I needed to search by meaning, not by label. But I also needed to search by exact match. An invoice number like "TDS-2026-003" has no semantic meaning. You can't find it with vector search. You need both approaches working together, in one query.
That's what led me to Elasticsearch, and that's what this post is about.
The Problem With Vector-Only Search
ChromaDB had been in my Docker Compose file since the early days. The plan was a full RAG pipeline: embed documents, store vectors, retrieve relevant chunks. In practice, ChromaDB sat mostly idle while the knowledge base grew faster than expected. By the time I circled back to search, the requirements had changed.

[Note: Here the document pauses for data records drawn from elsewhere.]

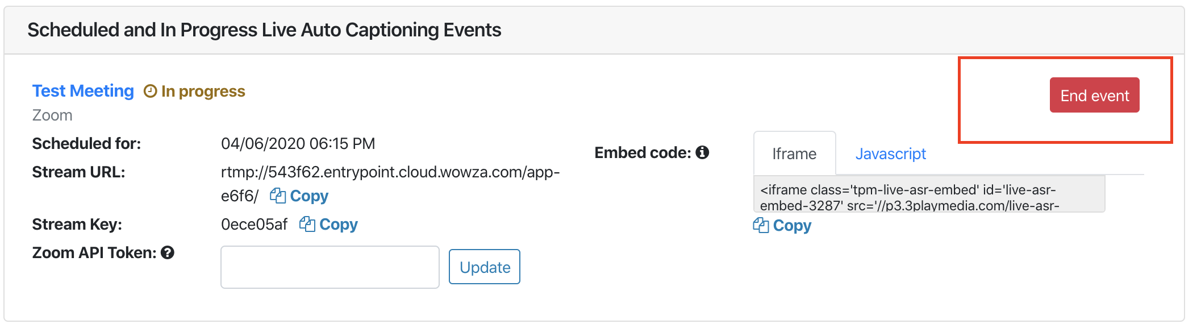Switch to the Javascript embed tab
The height and width of the screenshot is (332, 1201).
click(x=890, y=153)
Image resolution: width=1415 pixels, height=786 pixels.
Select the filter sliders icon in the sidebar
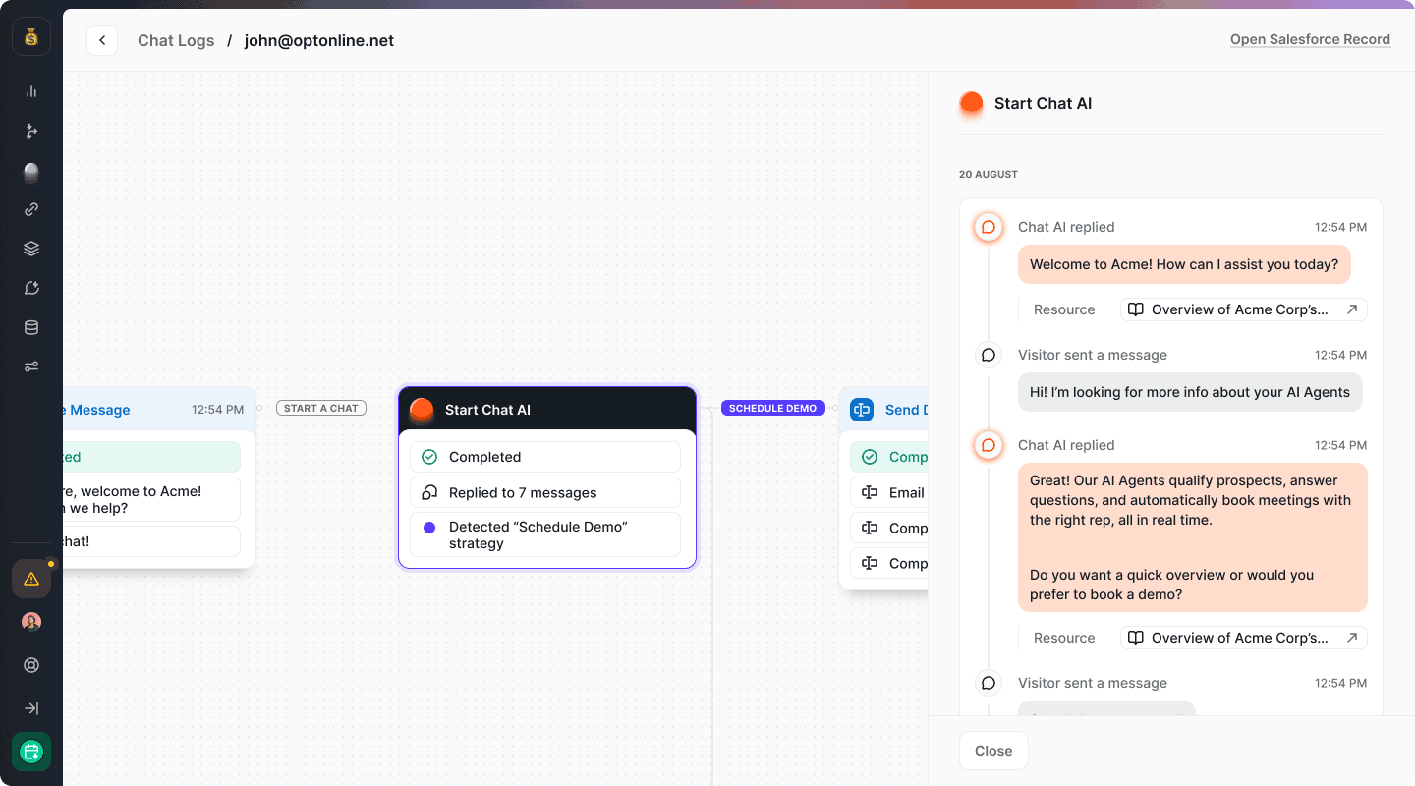pos(30,366)
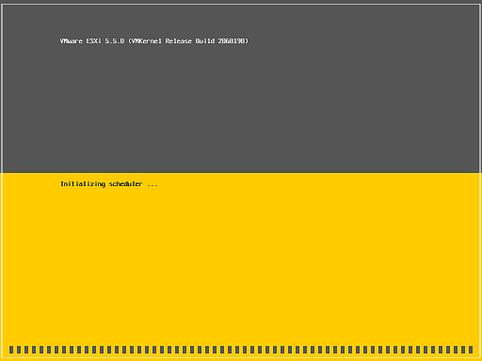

The knowledge base isn't just natural language. It contains invoice reference codes, domain names, specific dates, and contract numbers. All things that have no semantic meaning. When you vector-search for "TDS-2026-003," the embedding model encodes it into a 768-dimensional space and looks for nearby vectors. But an arbitrary reference code has no meaningful position in that space. The vector is vaguely related to "invoices" but won't reliably surface the one document containing that exact string.
This isn't a ChromaDB problem. It's the nature of pure vector search. Any system that only does similarity matching will struggle with exact lookups.
The requirement that forced the decision: the brain needs to find "TDS-2026-003" (exact keyword match) AND "hosting expenses" (semantic similarity) through the same search system. Ideally in the same query.
Why Not pgvector
I was already running PostgreSQL with 95+ tables. Adding pgvector would mean no extra container, no extra service to maintain. It was the obvious first choice.
The problem is combining results. pgvector gives you vector similarity. PostgreSQL's built-in tsvector gives you full-text search. But merging the two result sets into a single ranked list, where a document that scores well on both keyword match and semantic similarity ranks higher than one that only matches on one, requires building your own scoring logic. You're essentially building a search engine inside your database.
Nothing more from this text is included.